In the can you top this world of Talibaptist abortion restrictions in the United States, Alabama has started giving legal counsel to the embryo, but not the girl:
Ever since Sandra Day O’Connor resigned from the Supreme Court in 2006, anti-abortion activists have been playing a game of chicken with the justices. On one side are the activists, who want to push anti-abortion laws as far as they can without getting slapped down by the court. On the other side is Justice Anthony Kennedy, who wants to let states make abortions harder and harder to obtain without actually outlawing them. For more than 20 years, Kennedy has approved literally every anti-abortion law he’s encountered, leading some liberals to fear he’d finally abandoned Roe v. Wade altogether.
Soon, however, Kennedy may finally be forced to balk. On Tuesday, the ACLU sued to halt an extreme new Alabama law targeting minors who are seeking abortions. The measure is very clearly designed to degrade and humiliate teenage girls, far beyond what any state has previously attempted (and what the Supreme Court has allowed). Alabama already requires a minor to secure parental consent before obtaining an abortion, but if she cannot—if, for instance, it was her parent who raped and impregnated her—she can ask a judge to bypass this requirement. The new law takes that judicial bypass and turns it on its head, permitting the judge to appoint a lawyer to represent the minor’s fetus and advocate for its best interests. The judge may bring the district attorney into court to question the minor. And, worst of all, the district attorney can call witnesses to testify against the minor—and in favor of her fetus.

# STATED EXERCISE 1:
From the piece on Alabama's abortion law, copy word for word the part starting at "In the can you" and ending at "v. Wade altogether.".
# STATED EXERCISE 2:
According to the piece on Alabama's abortion law, in what year did Sandra Day O'Connor resign from the Supreme Court?
# STATED EXERCISE 3:
Extend the piece on Alabama's abortion law, picking up right after its final sentence.

# RECORDED DATA:
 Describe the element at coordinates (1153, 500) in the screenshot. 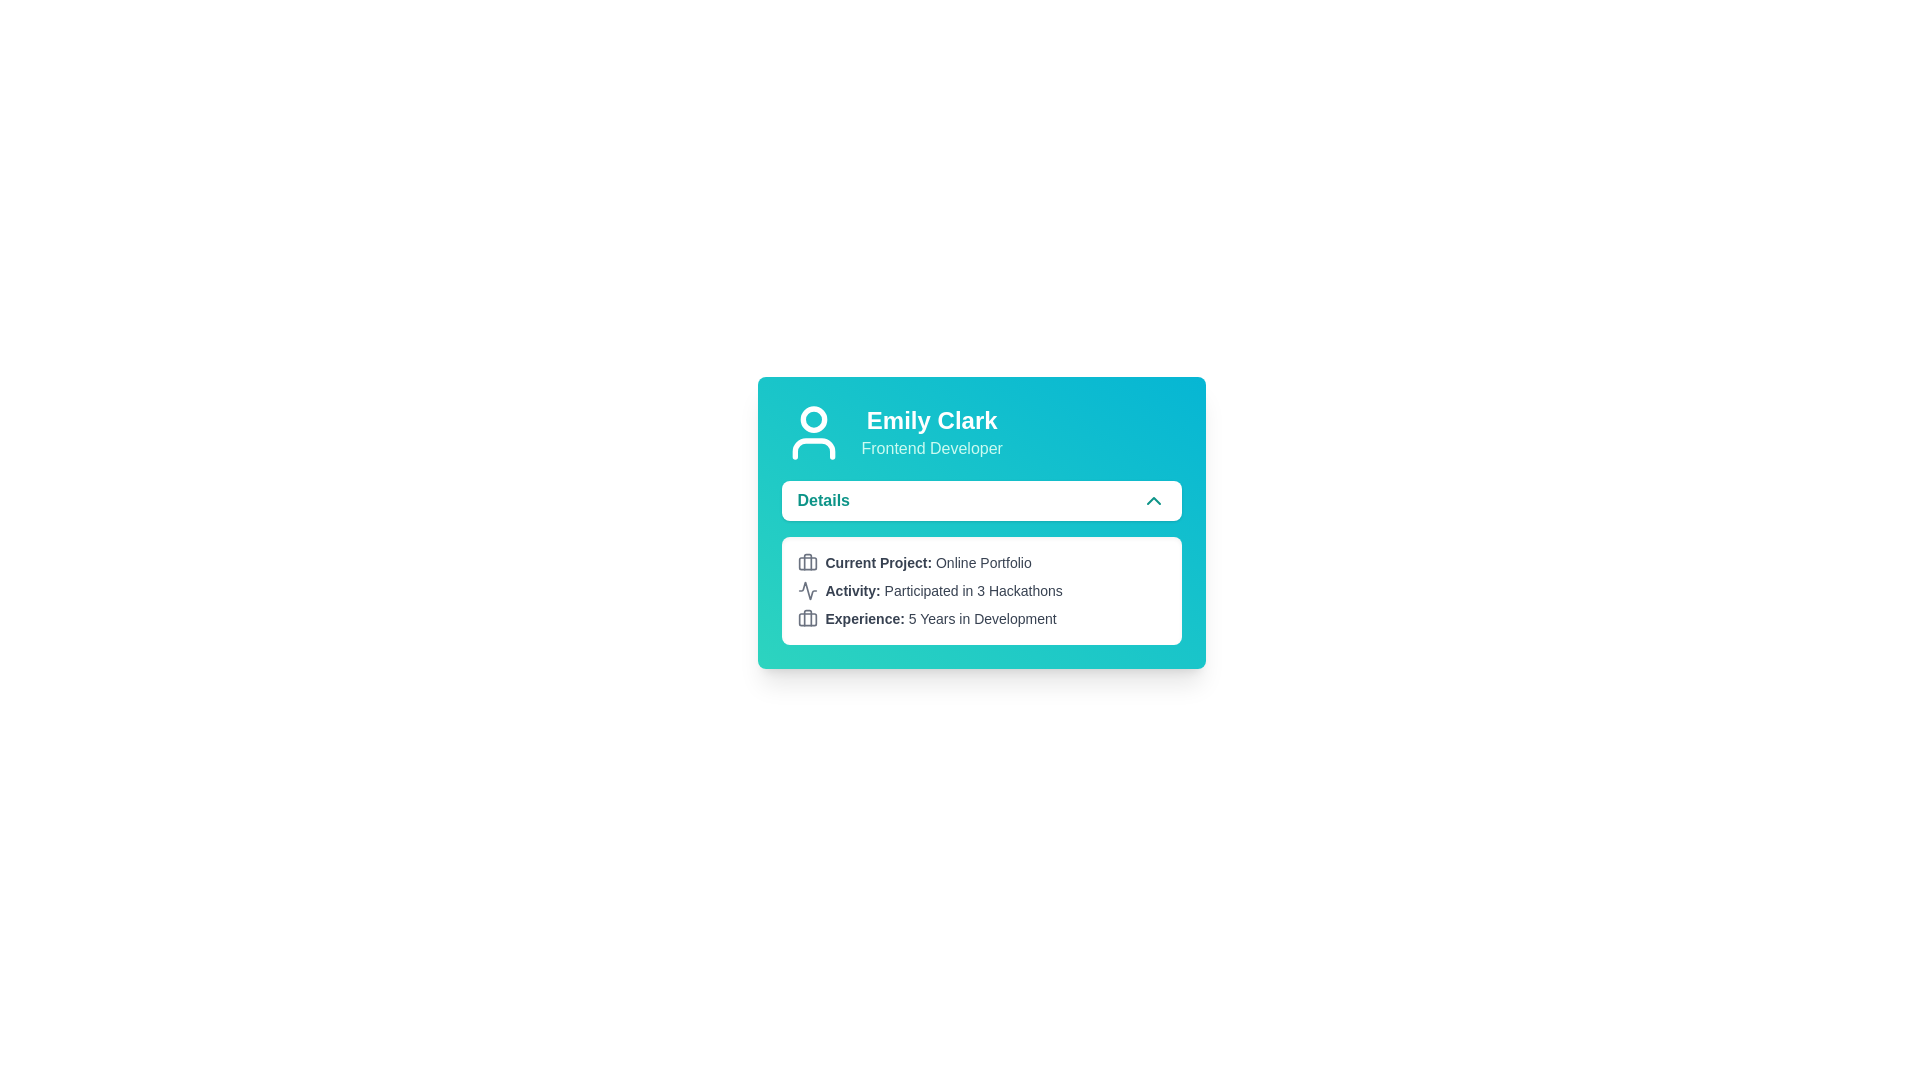

I see `the right-aligned icon in the header of the teal card labeled 'Details'` at that location.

# EXPECTED ANSWER 1:
In the can you top this world of Talibaptist abortion restrictions in the United States, Alabama has started giving legal counsel to the embryo, but not the girl:
Ever since Sandra Day O’Connor resigned from the Supreme Court in 2006, anti-abortion activists have been playing a game of chicken with the justices. On one side are the activists, who want to push anti-abortion laws as far as they can without getting slapped down by the court. On the other side is Justice Anthony Kennedy, who wants to let states make abortions harder and harder to obtain without actually outlawing them. For more than 20 years, Kennedy has approved literally every anti-abortion law he’s encountered, leading some liberals to fear he’d finally abandoned Roe v. Wade altogether.

# EXPECTED ANSWER 2:
2006

# EXPECTED ANSWER 3:
All of this is quite heinous. But it gets much worse. If the judge rules in favor of the minor, the district attorney is now permitted by law to appeal the ruling and make his case all over again to a higher court. By letting the district attorney call an endless number of witnesses then appeal an unfavorable ruling, the law creates a loophole that could let the state delay a minor’s abortion to the point that she couldn’t even legally receive one. (In Alabama, that’s 20 weeks, unless there is a threat to the mother’s health.) If Alabama gets away with this law, in other words, it’ll have effectively nullified young women’s constitutional right to an abortion.
I would also note that parental notification laws, in more than a few of the cases, means that the girl has to ask permission from her rapist.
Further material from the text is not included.